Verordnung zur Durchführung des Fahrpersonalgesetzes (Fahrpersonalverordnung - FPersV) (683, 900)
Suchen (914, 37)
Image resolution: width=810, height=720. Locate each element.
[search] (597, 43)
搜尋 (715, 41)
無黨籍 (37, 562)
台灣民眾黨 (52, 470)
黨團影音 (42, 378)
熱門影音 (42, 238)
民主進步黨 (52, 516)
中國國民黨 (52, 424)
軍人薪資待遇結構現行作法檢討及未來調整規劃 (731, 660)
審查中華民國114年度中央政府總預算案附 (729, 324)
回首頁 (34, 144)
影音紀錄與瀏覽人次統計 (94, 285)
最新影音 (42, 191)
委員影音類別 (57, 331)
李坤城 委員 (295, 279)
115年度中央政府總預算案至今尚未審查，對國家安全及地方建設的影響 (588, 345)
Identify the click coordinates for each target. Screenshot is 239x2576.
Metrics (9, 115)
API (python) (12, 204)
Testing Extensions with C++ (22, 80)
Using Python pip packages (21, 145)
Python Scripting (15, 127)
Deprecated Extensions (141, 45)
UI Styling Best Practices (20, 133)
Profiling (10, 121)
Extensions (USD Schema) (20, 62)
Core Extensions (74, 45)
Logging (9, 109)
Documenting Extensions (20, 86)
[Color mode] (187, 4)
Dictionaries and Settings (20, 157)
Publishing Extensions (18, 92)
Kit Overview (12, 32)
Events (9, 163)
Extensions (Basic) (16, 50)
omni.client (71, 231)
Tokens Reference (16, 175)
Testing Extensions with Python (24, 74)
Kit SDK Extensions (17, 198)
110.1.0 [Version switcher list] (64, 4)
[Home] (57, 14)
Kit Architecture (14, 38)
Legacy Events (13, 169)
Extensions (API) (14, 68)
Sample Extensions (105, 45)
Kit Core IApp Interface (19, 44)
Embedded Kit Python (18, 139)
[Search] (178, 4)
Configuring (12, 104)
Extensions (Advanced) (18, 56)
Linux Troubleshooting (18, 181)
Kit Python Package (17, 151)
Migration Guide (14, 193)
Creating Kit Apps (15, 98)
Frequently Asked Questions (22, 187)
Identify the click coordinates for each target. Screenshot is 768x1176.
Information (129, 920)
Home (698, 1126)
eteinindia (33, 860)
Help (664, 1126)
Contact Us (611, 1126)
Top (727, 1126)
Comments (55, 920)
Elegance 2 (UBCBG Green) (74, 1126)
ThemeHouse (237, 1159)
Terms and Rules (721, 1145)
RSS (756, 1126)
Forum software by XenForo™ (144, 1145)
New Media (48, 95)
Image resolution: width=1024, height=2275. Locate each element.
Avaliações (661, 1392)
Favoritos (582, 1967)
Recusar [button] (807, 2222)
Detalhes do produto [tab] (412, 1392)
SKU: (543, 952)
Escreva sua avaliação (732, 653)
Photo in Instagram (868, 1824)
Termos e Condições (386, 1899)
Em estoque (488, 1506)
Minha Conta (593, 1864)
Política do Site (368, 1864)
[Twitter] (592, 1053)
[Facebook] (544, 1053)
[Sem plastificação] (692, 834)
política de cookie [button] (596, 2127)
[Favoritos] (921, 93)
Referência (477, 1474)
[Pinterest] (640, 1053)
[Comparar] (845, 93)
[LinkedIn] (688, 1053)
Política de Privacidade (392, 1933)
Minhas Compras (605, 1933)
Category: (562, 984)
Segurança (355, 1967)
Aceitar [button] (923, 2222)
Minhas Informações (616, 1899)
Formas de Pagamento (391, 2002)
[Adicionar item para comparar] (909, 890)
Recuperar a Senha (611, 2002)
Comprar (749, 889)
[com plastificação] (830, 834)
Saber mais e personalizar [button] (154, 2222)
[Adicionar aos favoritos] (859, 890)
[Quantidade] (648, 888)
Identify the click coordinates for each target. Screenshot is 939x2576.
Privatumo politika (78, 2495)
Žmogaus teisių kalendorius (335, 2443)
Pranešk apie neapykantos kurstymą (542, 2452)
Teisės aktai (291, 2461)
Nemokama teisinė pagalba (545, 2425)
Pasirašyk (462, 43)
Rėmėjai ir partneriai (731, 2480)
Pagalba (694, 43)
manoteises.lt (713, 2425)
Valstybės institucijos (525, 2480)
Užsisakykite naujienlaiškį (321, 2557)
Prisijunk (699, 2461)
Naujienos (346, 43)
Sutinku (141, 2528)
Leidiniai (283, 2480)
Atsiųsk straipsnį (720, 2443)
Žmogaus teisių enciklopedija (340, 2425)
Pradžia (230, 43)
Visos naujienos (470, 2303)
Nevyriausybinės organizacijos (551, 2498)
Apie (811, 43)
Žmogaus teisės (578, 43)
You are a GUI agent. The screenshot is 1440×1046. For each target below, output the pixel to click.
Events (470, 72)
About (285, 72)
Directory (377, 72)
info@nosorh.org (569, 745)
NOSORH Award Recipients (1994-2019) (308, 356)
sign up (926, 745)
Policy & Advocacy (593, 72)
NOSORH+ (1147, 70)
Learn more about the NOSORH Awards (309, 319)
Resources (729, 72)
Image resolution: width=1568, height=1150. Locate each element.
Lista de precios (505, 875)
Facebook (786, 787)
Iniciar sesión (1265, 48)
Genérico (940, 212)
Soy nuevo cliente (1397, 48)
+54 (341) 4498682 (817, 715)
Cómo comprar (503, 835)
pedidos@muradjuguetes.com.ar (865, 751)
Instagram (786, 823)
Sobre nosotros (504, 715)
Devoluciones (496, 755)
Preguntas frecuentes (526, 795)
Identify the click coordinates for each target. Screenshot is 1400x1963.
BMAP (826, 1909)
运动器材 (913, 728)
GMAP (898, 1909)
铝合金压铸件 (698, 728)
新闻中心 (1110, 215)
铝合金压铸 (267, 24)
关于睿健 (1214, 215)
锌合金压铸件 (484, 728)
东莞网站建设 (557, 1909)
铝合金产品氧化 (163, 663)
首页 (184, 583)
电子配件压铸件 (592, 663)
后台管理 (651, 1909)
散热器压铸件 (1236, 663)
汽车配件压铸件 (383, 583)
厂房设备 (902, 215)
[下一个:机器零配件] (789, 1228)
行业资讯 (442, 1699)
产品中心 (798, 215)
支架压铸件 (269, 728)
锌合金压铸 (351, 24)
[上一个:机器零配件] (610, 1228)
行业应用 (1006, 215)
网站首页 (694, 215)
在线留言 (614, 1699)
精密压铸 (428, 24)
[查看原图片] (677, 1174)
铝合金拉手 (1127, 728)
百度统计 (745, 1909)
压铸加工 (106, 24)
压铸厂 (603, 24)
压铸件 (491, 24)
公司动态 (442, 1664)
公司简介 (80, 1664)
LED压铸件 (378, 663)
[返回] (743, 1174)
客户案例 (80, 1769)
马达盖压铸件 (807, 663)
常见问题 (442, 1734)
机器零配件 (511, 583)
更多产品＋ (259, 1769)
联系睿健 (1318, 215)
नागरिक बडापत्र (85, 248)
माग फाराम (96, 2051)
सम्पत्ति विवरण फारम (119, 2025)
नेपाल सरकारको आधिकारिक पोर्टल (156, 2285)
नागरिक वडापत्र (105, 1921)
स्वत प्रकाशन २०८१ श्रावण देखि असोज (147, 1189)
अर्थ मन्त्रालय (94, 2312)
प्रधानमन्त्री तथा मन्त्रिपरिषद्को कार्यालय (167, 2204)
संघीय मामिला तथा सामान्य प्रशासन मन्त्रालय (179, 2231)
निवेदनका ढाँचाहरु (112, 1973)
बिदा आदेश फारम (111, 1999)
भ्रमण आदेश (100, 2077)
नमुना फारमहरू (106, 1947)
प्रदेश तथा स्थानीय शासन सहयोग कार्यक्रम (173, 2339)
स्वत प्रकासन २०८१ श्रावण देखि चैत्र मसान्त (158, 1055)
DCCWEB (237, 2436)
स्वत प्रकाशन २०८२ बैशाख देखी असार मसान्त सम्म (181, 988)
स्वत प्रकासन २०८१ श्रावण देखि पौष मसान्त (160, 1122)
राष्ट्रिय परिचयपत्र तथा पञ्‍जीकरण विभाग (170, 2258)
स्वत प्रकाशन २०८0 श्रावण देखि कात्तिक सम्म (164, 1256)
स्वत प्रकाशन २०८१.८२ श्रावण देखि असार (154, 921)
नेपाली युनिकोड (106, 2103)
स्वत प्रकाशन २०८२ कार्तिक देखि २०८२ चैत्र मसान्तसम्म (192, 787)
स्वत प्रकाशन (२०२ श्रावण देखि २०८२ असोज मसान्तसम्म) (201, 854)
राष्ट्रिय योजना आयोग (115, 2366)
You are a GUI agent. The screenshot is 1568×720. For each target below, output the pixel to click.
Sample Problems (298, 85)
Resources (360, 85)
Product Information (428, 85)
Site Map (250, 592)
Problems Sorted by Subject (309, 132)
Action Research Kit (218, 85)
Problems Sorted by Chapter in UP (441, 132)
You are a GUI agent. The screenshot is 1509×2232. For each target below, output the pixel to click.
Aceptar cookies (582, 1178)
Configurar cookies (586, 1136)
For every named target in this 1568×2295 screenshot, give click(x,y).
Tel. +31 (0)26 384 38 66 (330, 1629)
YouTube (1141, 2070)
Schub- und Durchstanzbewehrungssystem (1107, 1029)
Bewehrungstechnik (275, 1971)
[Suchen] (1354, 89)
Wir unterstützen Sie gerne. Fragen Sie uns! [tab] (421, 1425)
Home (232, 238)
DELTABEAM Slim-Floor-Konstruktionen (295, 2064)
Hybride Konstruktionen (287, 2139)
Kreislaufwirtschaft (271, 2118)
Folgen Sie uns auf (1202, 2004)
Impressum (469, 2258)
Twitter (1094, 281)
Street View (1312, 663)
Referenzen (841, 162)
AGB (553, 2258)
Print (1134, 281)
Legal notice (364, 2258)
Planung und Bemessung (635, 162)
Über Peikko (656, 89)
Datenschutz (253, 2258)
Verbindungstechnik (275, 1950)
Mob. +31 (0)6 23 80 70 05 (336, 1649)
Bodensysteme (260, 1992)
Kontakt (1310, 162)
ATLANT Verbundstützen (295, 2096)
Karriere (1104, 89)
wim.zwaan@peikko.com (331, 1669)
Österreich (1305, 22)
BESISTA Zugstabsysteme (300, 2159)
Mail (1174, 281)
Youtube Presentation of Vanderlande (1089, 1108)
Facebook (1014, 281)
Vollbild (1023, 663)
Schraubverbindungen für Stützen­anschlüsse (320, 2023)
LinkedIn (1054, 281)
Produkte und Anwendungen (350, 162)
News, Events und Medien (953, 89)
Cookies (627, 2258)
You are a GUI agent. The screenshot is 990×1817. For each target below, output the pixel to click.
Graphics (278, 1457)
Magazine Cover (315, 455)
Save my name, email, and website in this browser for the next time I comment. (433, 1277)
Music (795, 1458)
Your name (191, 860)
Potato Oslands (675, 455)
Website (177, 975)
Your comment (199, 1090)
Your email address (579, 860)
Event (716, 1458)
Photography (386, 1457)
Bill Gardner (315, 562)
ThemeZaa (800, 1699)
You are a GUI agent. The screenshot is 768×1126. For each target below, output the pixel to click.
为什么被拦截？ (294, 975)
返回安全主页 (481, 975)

§ **STATED GOAL**
Reproduce, word for word, the items from the very first line through the line that contains "Metrics (9, 115)", including both of those lines.

§ **TASK OUTPUT**
Verordnung zur Durchführung des Fahrpersonalgesetzes (Fahrpersonalverordnung - FPersV) (683, 900)
Suchen (914, 37)
Image resolution: width=810, height=720. Locate each element.
[search] (597, 43)
搜尋 (715, 41)
無黨籍 (37, 562)
台灣民眾黨 (52, 470)
黨團影音 (42, 378)
熱門影音 (42, 238)
民主進步黨 (52, 516)
中國國民黨 (52, 424)
軍人薪資待遇結構現行作法檢討及未來調整規劃 (731, 660)
審查中華民國114年度中央政府總預算案附 (729, 324)
回首頁 (34, 144)
影音紀錄與瀏覽人次統計 (94, 285)
最新影音 (42, 191)
委員影音類別 (57, 331)
李坤城 委員 (295, 279)
115年度中央政府總預算案至今尚未審查，對國家安全及地方建設的影響 (588, 345)
Identify the click coordinates for each target. Screenshot is 239x2576.
Metrics (9, 115)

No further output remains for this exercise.